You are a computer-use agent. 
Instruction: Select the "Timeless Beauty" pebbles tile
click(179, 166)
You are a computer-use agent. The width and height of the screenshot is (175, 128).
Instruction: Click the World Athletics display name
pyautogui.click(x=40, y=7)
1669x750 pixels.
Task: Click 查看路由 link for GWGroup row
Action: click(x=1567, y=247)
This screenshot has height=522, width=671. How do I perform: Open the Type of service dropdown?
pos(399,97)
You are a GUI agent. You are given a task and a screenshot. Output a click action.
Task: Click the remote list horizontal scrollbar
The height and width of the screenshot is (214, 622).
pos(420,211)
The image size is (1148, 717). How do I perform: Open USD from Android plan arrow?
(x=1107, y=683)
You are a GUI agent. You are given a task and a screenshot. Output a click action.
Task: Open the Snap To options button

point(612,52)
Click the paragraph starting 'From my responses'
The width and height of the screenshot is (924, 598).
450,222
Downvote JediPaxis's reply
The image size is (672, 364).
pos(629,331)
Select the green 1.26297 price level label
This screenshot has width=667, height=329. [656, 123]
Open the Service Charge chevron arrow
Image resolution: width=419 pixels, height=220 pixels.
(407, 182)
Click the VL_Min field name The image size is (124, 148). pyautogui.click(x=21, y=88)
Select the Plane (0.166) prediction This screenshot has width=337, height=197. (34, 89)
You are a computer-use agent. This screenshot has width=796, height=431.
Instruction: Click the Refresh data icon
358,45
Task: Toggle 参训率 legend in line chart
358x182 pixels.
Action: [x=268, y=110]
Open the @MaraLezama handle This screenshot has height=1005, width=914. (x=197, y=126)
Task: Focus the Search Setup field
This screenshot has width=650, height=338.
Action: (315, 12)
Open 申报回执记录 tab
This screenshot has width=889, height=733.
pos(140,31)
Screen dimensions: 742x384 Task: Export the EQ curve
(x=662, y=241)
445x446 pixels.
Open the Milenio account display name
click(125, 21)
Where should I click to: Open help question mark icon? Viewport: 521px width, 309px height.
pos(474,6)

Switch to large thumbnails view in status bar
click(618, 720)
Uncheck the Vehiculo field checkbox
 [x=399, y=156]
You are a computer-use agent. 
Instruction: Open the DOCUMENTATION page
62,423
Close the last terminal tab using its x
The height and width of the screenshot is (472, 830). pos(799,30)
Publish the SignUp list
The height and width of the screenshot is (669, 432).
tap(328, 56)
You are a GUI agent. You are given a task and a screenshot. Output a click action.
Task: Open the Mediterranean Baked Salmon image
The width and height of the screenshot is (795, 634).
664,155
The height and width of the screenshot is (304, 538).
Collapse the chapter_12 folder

Task statement – Scan the listing above and work out how many lines contain the string "computer"; reply with only that number.

Exercise response – 4